Deploying Sal on Heroku

Setting up everything you need for Sal can be difficult, especially if you only have an OS X server available. Thankfully, Sal is built on top of a very common Python framework, Django. And even more thankfully, you can run Django on a whole host of PaaS providers, including Heroku.

Heroku has a very generous free tier that will easily handle a small Sal installation, so let’s get started.

Heroku toolbelt

If you’ve never used Heroku before, you’re going to need to head over to their site and sign up for a free account. Whilst you’re there, you’re also going to need to install their toolbelt. Grab the package and follow their instructions for linking it to your account.

Configure

Now we need to get a copy of Sal and configure it. Assuming you keep your code in ~/src:

$ cd ~/src
$ git clone https://github.com/grahamgilbert/sal
$ cd sal

Now we need to make a copy of sal/example_settings.py

$ cp sal/example_settings.py sal/settings.py

And edit sal/settings.py in your favourite editor to your liking (probably time zone at least).

Heroku uses git for deployment, so we need to commit our changes.

$ git add .
$ git commit -m "initial commit to heroku"

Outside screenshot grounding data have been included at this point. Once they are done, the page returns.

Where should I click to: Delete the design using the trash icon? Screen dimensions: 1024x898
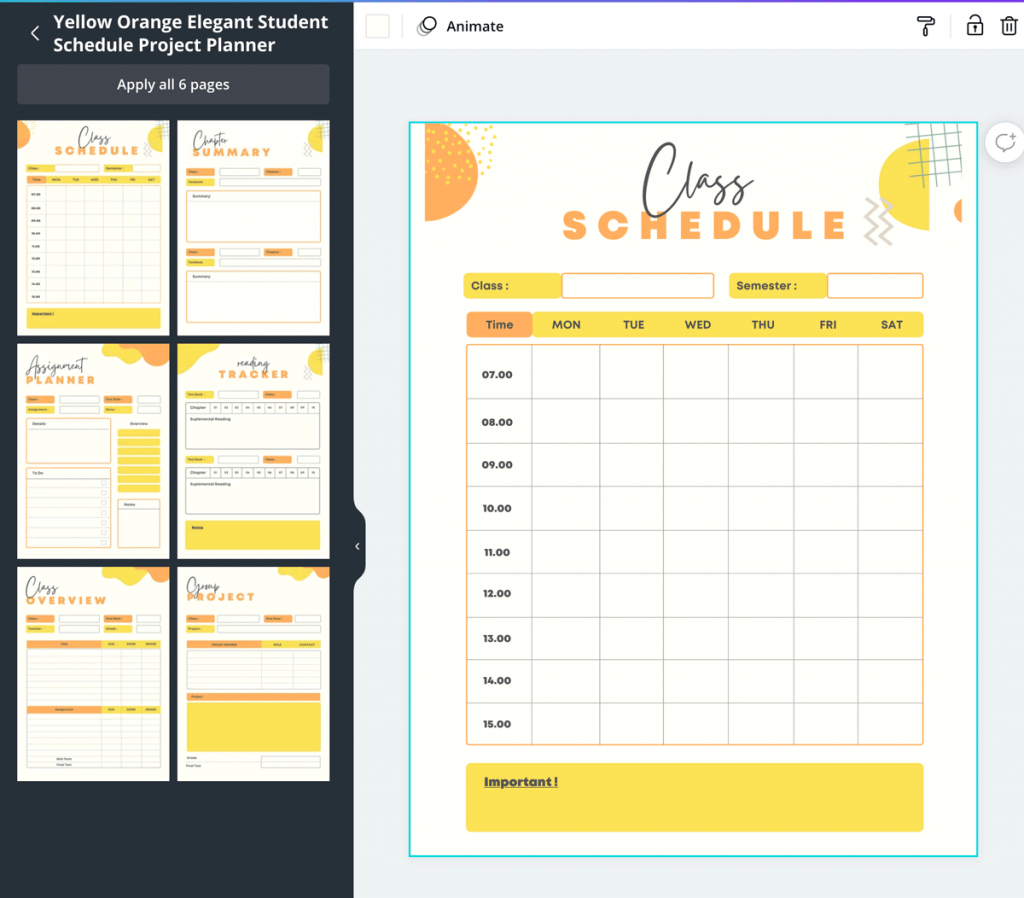pyautogui.click(x=1011, y=26)
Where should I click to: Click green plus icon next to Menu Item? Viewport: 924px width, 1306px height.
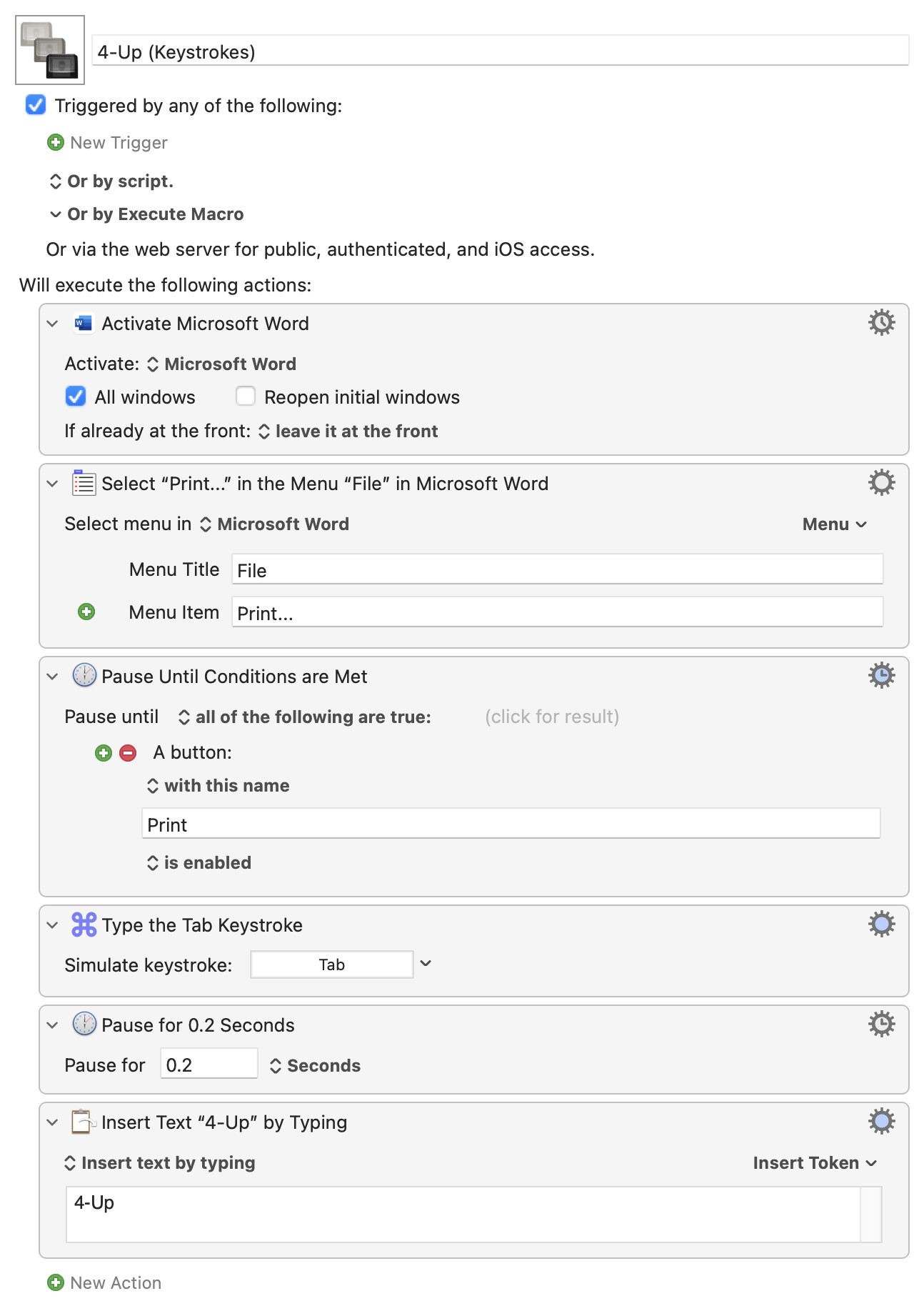(x=86, y=612)
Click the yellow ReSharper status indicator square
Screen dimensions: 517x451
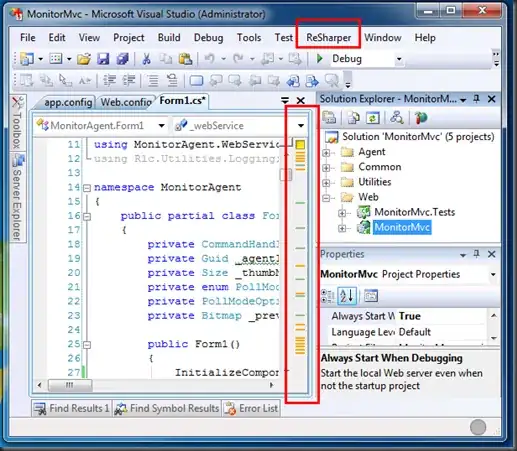pyautogui.click(x=300, y=144)
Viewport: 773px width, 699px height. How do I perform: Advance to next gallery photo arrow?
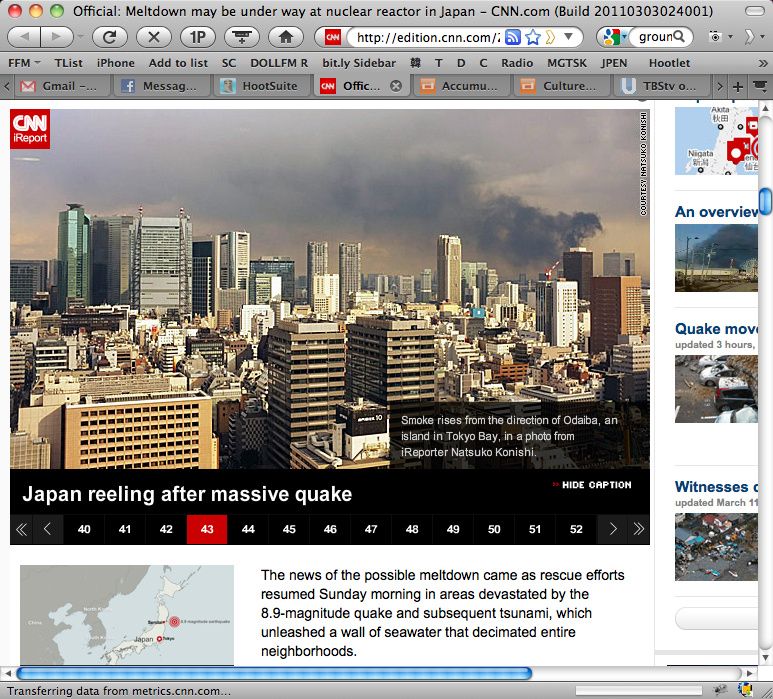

We’re nearly there! Time to create our environment on Heroku

$ heroku create

Of course we haven’t pushed Sal to Heroku yet. Let’s fix that.

$ git push heroku master

You’ll see Sal being pushed up to Heroku and Sal’s requirements being installed. A Postgres database will also automatically be created for you. The database will be empty though, so let’s populate it with what we need.

$ heroku run python manage.py syncdb

When asked, you certainly do want to create a super user. Use a strong username and password as this is the admin for your Sal application.

One last command to run:

$ heroku run python manage.py migrate

Your Sal installation is ready to use:

$ heroku open

As said earlier, the free version does have some limits. The most important with Sal is the number of rows you can have in the free database (10,000), so the more information you collect from each machine (Facter Facts and Munki Conditions), the larger your database is. It’s a measley $9 a month to upgrade your database to 10 million rows, so it’s easy to scale your database. For more information on upgrading your Heroku environment see their documentation.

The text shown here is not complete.